OK normally load bearing walls will have 2 plates on top. But having 2 plates means nothing.

People frame however they learned to or want. Checking door header also means nothing. Some people flip all door headers - doesn't make the wall load bearing. You can never get into the head of the guy who framed your house. I worked for a construction company in college... the owner taught everyone to basically frame every wall like it was load bearing - 2 top plates and headers flipped was a minimum. I asked him one day why we were doing this and he basically said - Well it might cost an extra $10 on some walls but we never have to worry or redo anything.
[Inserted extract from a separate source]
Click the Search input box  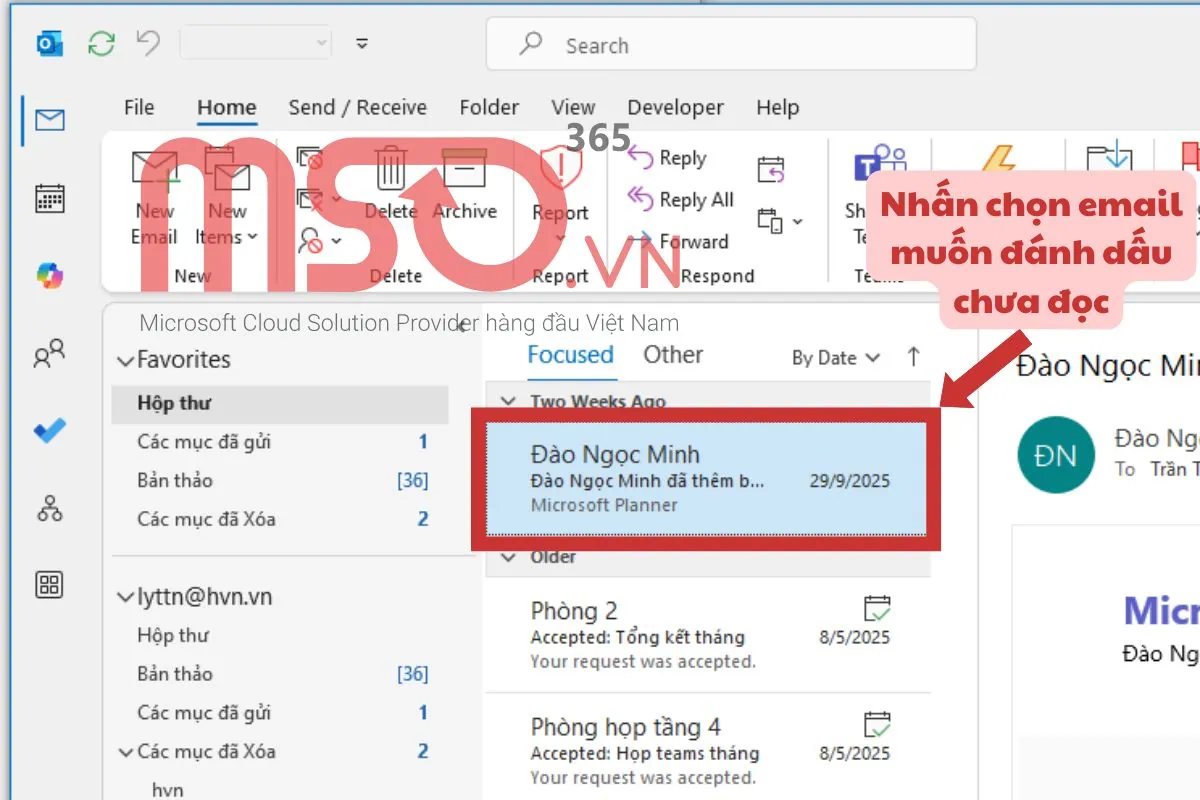pos(730,45)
You told me this wall goes in same direction as attic joists... That is a good sign. You need to get into the attic and see what it is attached to. If it isn't supporting a joist it isn't load bearing. If this wall is just floating between 2 joists - even with a few 2x4s for cross bracing - it is not load bearing.

However if there is structural bracing in the attic it is/could be load bearing. Or if it is directly under a joist.

You have two choices to figure this out. Get up in the attic or tear down enough drywall to figure out what you have. If you are a gambler and want this wall down just tear out the drywall - you will have to remove it to the joist on each side to redrywall anyway.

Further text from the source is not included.